**Dataset records:**
************
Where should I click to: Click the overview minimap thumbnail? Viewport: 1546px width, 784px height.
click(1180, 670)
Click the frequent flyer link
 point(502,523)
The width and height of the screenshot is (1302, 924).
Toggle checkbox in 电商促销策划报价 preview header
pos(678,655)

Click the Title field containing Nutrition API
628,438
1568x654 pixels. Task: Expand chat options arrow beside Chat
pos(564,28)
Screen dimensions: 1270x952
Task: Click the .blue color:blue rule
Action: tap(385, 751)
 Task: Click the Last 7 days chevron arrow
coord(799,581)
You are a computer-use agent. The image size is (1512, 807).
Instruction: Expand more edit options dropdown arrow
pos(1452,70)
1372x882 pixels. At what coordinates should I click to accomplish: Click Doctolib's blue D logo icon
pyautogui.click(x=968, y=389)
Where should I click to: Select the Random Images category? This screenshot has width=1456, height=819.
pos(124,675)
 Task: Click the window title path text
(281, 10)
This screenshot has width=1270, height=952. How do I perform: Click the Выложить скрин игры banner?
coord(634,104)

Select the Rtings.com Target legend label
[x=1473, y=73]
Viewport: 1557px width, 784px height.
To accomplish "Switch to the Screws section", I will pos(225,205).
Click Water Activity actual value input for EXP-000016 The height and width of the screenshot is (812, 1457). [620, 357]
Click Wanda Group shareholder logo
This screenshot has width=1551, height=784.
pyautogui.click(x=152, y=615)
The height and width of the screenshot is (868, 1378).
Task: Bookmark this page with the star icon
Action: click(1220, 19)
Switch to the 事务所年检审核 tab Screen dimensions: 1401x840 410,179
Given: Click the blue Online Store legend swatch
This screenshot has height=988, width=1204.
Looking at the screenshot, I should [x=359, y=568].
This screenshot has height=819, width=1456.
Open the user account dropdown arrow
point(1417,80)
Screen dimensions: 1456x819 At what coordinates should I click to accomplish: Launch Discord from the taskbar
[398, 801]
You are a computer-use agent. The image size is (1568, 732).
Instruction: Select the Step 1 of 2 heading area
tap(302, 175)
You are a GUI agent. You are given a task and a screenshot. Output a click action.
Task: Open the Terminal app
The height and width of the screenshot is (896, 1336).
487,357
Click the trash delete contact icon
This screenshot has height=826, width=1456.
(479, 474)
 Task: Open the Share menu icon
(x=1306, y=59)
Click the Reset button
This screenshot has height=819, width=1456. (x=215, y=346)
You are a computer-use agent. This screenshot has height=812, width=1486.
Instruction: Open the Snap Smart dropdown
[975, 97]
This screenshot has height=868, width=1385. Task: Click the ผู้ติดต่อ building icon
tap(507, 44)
************
**Required work:** Write out all of the records exactly as they stand above.

**Answer area:**
Where should I click to: Click the overview minimap thumbnail? Viewport: 1546px width, 784px height.
click(1180, 670)
Click the frequent flyer link
 point(502,523)
The width and height of the screenshot is (1302, 924).
Toggle checkbox in 电商促销策划报价 preview header
pos(678,655)

Click the Title field containing Nutrition API
628,438
1568x654 pixels. Task: Expand chat options arrow beside Chat
pos(564,28)
Screen dimensions: 1270x952
Task: Click the .blue color:blue rule
Action: tap(385, 751)
 Task: Click the Last 7 days chevron arrow
coord(799,581)
You are a computer-use agent. The image size is (1512, 807).
Instruction: Expand more edit options dropdown arrow
pos(1452,70)
1372x882 pixels. At what coordinates should I click to accomplish: Click Doctolib's blue D logo icon
pyautogui.click(x=968, y=389)
Where should I click to: Select the Random Images category? This screenshot has width=1456, height=819.
pos(124,675)
 Task: Click the window title path text
(281, 10)
This screenshot has width=1270, height=952. How do I perform: Click the Выложить скрин игры banner?
coord(634,104)

Select the Rtings.com Target legend label
[x=1473, y=73]
Viewport: 1557px width, 784px height.
To accomplish "Switch to the Screws section", I will pos(225,205).
Click Water Activity actual value input for EXP-000016 The height and width of the screenshot is (812, 1457). [620, 357]
Click Wanda Group shareholder logo
This screenshot has width=1551, height=784.
pyautogui.click(x=152, y=615)
The height and width of the screenshot is (868, 1378).
Task: Bookmark this page with the star icon
Action: click(1220, 19)
Switch to the 事务所年检审核 tab Screen dimensions: 1401x840 410,179
Given: Click the blue Online Store legend swatch
This screenshot has height=988, width=1204.
Looking at the screenshot, I should [x=359, y=568].
This screenshot has height=819, width=1456.
Open the user account dropdown arrow
point(1417,80)
Screen dimensions: 1456x819 At what coordinates should I click to accomplish: Launch Discord from the taskbar
[398, 801]
You are a computer-use agent. The image size is (1568, 732).
Instruction: Select the Step 1 of 2 heading area
tap(302, 175)
You are a GUI agent. You are given a task and a screenshot. Output a click action.
Task: Open the Terminal app
The height and width of the screenshot is (896, 1336).
487,357
Click the trash delete contact icon
This screenshot has height=826, width=1456.
(479, 474)
 Task: Open the Share menu icon
(x=1306, y=59)
Click the Reset button
This screenshot has height=819, width=1456. (x=215, y=346)
You are a computer-use agent. This screenshot has height=812, width=1486.
Instruction: Open the Snap Smart dropdown
[975, 97]
This screenshot has height=868, width=1385. Task: Click the ผู้ติดต่อ building icon
tap(507, 44)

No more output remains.